Legacy Lafayette Comprehensive Plan

Honor - General Planning Project

by Jeff Brasel, AICP (Planning & Building Director, City of Lafayette); Phil Kleisler, AICP (Principal Planner, City of Lafayette); Britt Palmberg, Britt Palmberg, AICP (Principal Community Planner, Rick Planning and Design)

Lafayette is a city of 30,000 residents. A thriving community with a small-town flavor. A community dedicated to remaining eclectic, diverse, and inclusive. The Legacy Lafayette Comprehensive Plan captures the shared heritage that is Lafayette and sets the stage for how the community will grow and evolve over the next 20 years.

The plan marks a milestone in Lafayette’s planning history. There is a limited amount of land remaining in the City’s Urban Growth Boundary, shifting the historical focus away from a traditional land use lens towards an emphasis on design and inclusivity. The plan largely rethinks how to have conversations about land use and development through a design-focused approach that is grounded in community values. We scrapped the traditional density-centered residential land uses in favor of a singular “Housing Areas” typology, shifting the focus from density to neighborhood design. This shift is giving applicants the ability to propose housing areas that are complete, walkable neighborhoods with a mixture of housing types and price points without getting bogged down in the usual details of one housing type versus another.

The plan also includes four new non-residential typologies focusing on complete neighborhoods; a vibrant and funky downtown; the redevelopment of large format sites towards more mixed use, transit-rich places; and the introduction of outdoor recreation, live/work, and maker spaces within traditional industrial areas. It shows the community’s love of parks, recreation, and open space, and includes strategies for getting people around town through a re-envisioned multi-modal transportation system.

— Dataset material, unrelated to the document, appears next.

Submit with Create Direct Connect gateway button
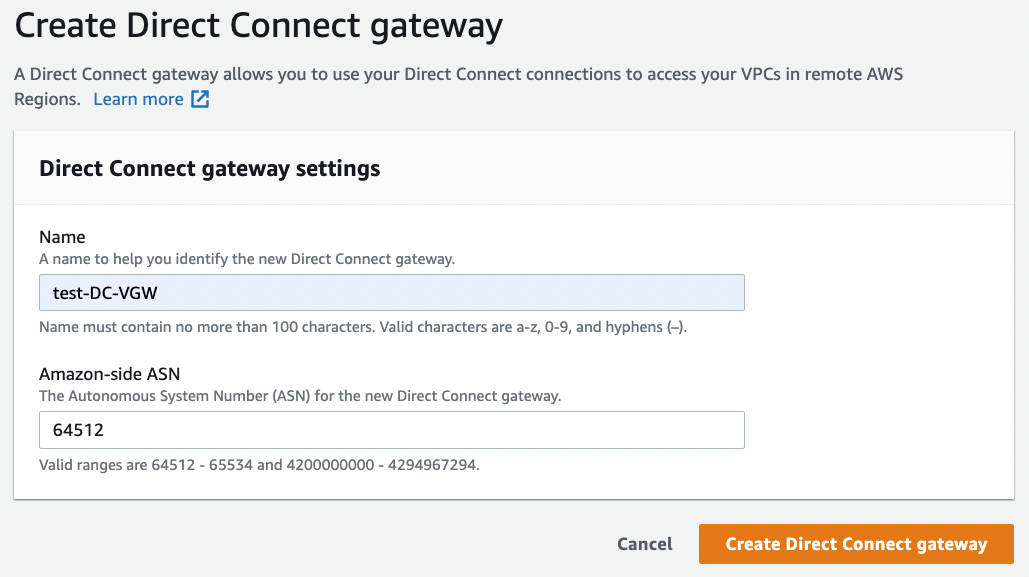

The planning process included a very public, iterative process with a broad spectrum of community members. To many, this plan represents so much more than a simple land use vision. It acknowledges the successes, mistakes, and hardships of the past, and considers the interests of community members of all abilities and backgrounds. 

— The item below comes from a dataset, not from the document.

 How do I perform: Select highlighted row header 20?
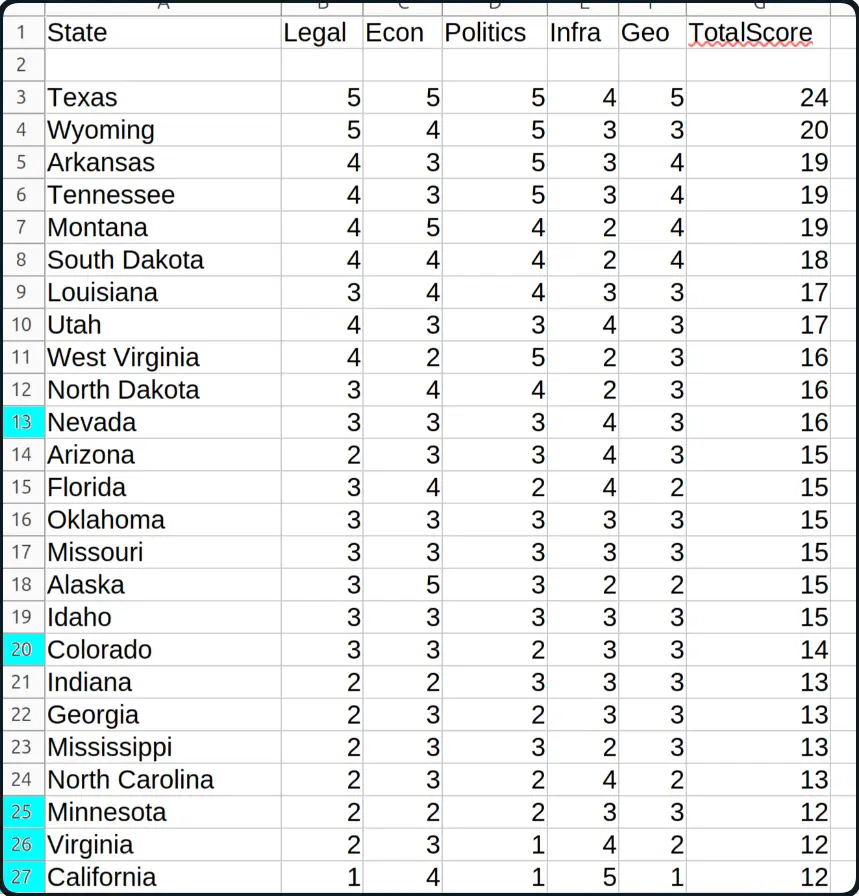22,650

Those conversations highlighted the need for several additions to the plan. One addition was a land acknowledgment recognizing the vast contributions made to Lafayette through Indigenous People in our community (page 2). A two-page spread was also added describing the importance of our community values (pages 50-51). This statement of community values considers the context of the mid-1920s when the Ku Klux Klan was present throughout the community, including on the Lafayette City Council. The story describes the efforts of Rose Lueras, and 25 other Latinos, to establish the city’s first public pool in the face of discrimination by the local government. These types of stories, included in the plan and displayed in prominent locations throughout the city, helps remind us of the continual work of creating an inclusive community that reflects the diversity of our origins, cultures, abilities, and identities.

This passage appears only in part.